I do use Evernote's business card scanner a lot but I'd rather just pay for a
specialized business card scanner app.

Evernote does all this but it lags too much when trying to read from my phone.

------
SchabrechtsK
I use Spark to have all my mails in 1 place. I could do it with Apple Mail as
well but for some reason I like Spark more. It also contains a build in
calendar. And thanks to it's syncing feature whenever I'm on a new device I
just need to log in with 1 email and everything is synced.

As for my todo's I use Things. I tried to make as much use of Area's and
Projects as I can to split up my todo list in a logical sense.

For notes I use the Bear Notes app. Thanks to it's # tag style structure I can
easily flesh out my own dir structure on it.

***

In the forum thread about productivity apps, why would the first poster rather pay for a specialized business card scanner app? Answer in one to three sentences.

[Rows on where targets appear]
***

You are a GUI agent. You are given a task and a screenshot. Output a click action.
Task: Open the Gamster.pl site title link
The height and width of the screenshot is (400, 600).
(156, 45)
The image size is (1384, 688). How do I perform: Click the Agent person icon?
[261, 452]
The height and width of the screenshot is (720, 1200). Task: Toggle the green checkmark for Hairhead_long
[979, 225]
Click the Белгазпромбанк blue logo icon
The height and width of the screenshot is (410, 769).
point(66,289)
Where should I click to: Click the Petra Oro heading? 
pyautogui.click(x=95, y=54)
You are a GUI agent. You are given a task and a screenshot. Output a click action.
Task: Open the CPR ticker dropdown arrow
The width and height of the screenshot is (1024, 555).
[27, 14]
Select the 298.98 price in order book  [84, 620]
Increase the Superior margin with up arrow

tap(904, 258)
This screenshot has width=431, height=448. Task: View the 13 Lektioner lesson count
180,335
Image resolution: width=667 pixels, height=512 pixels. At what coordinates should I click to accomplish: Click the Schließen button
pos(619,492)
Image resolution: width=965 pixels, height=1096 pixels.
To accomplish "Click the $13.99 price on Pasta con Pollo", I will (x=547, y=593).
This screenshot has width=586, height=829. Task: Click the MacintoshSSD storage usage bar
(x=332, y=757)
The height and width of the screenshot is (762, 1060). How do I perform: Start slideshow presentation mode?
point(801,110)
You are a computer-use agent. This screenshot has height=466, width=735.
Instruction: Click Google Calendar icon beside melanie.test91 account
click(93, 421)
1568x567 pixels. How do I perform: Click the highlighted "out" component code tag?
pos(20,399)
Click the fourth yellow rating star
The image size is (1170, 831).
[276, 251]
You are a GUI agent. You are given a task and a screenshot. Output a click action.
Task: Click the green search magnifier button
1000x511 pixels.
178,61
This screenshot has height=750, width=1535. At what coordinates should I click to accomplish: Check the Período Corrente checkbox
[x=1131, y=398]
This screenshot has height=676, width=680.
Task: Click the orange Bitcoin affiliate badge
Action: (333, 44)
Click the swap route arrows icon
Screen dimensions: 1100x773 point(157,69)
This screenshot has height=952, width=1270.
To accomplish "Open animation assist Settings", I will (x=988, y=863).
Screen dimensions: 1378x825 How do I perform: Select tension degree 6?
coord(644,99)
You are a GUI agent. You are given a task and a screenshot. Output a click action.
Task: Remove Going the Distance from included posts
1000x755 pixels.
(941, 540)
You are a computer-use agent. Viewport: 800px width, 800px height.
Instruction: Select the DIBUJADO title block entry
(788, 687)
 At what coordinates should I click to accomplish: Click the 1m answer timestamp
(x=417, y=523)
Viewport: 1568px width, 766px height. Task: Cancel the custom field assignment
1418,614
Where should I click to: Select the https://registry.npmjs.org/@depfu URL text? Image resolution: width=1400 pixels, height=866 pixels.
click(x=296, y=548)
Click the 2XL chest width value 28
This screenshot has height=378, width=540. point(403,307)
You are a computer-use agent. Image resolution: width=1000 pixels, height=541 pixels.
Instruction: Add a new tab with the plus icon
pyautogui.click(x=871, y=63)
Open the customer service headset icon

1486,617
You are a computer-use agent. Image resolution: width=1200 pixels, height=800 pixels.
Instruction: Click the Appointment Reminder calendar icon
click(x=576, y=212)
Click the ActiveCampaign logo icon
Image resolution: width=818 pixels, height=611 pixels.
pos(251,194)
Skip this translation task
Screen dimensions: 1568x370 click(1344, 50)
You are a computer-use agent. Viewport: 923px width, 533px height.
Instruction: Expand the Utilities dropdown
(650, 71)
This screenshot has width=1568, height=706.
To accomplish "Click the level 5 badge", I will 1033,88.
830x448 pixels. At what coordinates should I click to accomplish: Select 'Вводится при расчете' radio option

***

PROBLEM SOLUTION -> Evernote can scan business cards, but it lags too much when reading from the poster's phone.